Activity
Please write out every entry below, word for word.

[Saved data entries]
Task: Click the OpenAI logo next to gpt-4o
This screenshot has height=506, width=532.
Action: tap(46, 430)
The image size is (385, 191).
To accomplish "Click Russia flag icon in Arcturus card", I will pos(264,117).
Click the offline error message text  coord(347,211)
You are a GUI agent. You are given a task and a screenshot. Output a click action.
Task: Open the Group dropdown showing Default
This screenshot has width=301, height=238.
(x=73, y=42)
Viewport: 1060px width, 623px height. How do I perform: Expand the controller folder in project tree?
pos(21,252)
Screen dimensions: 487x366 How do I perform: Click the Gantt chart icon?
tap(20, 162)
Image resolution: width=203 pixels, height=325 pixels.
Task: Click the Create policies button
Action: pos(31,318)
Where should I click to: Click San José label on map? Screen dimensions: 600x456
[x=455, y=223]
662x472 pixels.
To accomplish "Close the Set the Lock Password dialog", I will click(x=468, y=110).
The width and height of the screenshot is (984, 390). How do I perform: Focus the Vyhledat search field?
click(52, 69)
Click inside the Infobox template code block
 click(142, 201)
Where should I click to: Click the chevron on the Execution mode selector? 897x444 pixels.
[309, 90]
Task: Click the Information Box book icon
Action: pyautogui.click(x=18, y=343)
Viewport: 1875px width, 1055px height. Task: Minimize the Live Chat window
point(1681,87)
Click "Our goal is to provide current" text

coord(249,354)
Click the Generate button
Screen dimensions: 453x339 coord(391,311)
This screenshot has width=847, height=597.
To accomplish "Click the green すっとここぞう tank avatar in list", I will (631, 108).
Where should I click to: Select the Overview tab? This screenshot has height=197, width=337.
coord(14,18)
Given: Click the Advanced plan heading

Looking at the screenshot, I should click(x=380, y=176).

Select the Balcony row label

Task solution
Task: Click the OpenAI logo next to gpt-4o
This screenshot has height=506, width=532.
Action: tap(46, 430)
The image size is (385, 191).
To accomplish "Click Russia flag icon in Arcturus card", I will pos(264,117).
Click the offline error message text  coord(347,211)
You are a GUI agent. You are given a task and a screenshot. Output a click action.
Task: Open the Group dropdown showing Default
This screenshot has width=301, height=238.
(x=73, y=42)
Viewport: 1060px width, 623px height. How do I perform: Expand the controller folder in project tree?
pos(21,252)
Screen dimensions: 487x366 How do I perform: Click the Gantt chart icon?
tap(20, 162)
Image resolution: width=203 pixels, height=325 pixels.
Task: Click the Create policies button
Action: pos(31,318)
Where should I click to: Click San José label on map? Screen dimensions: 600x456
[x=455, y=223]
662x472 pixels.
To accomplish "Close the Set the Lock Password dialog", I will click(x=468, y=110).
The width and height of the screenshot is (984, 390). How do I perform: Focus the Vyhledat search field?
click(52, 69)
Click inside the Infobox template code block
 click(142, 201)
Where should I click to: Click the chevron on the Execution mode selector? 897x444 pixels.
[309, 90]
Task: Click the Information Box book icon
Action: pyautogui.click(x=18, y=343)
Viewport: 1875px width, 1055px height. Task: Minimize the Live Chat window
point(1681,87)
Click "Our goal is to provide current" text

coord(249,354)
Click the Generate button
Screen dimensions: 453x339 coord(391,311)
This screenshot has width=847, height=597.
To accomplish "Click the green すっとここぞう tank avatar in list", I will (631, 108).
Where should I click to: Select the Overview tab? This screenshot has height=197, width=337.
coord(14,18)
Given: Click the Advanced plan heading

Looking at the screenshot, I should click(x=380, y=176).

Select the Balcony row label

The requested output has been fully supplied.